2. Flushing Agent Selection
   • Diesel Fuel: Commonly used for flushing due to its ability to dissolve sludge and contaminants. It's readily available and cost-effective.
     
   • Hydraulic Oil: An alternative to diesel, especially if the final drive holds a significant amount of oil. Some operators prefer hydraulic oil for its lubricating properties during the flushing process.
     
   • Kerosene: Occasionally used but less common due to its volatility and potential environmental concerns.
     
   • Note: Always consult the machine's service manual or a qualified technician to determine the most suitable flushing agent.
     
3. Flushing Process
   • Fill with Flushing Agent: Pour the selected flushing agent into the final drive housing until it's at the recommended level.
     
   • Operate the Machine: Drive the tractor forward and backward for a short distance in top gear without load.
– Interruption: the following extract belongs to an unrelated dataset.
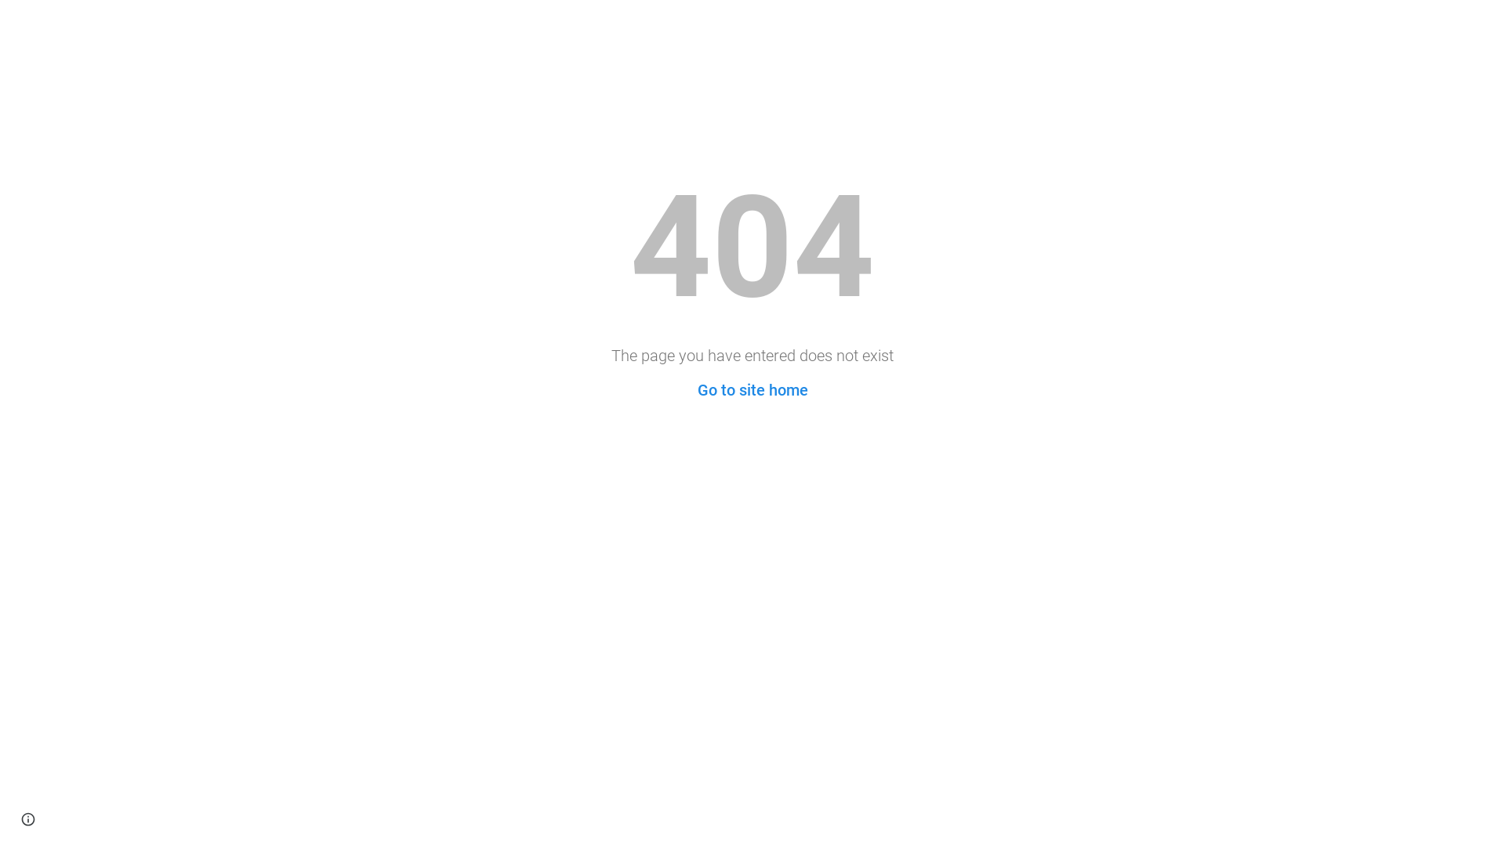 The image size is (1505, 846). I want to click on 'Go to site home', so click(752, 389).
This action helps agitate and dislodge contaminants from the internal components.
     
   • Drain the Flushing Agent: After operating, promptly drain the flushing agent while it's still warm to ensure effective removal of contaminants.
     
4. Repeat if Necessary
   • Visual Inspection: Check the drained fluid for clarity. If it appears dirty or contains debris, repeat the flushing process until the fluid runs clear.
     
   • Final Drain: Once satisfied with the flushing, perform a final drain to remove any residual flushing agent.
     
5. Refill with Fresh Oil
   • Oil Selection: Use the manufacturer's recommended oil type and grade for the final drives.
     
   • Filling: Fill the final drive housing to the appropriate level, as specified in the service manual.
     
   • Check for Leaks: Inspect the seals and plugs for any signs of leakage.
     

• Regular Inspections: Periodically check the final drive oil level and condition. Early detection of issues can prevent major repairs.
  
• Seal Maintenance: Inspect seals and breather valves for wear or damage. Replace them as necessary to prevent contamination ingress.
  
• Oil Analysis: Consider using oil analysis services to monitor the condition of the oil and detect potential problems early.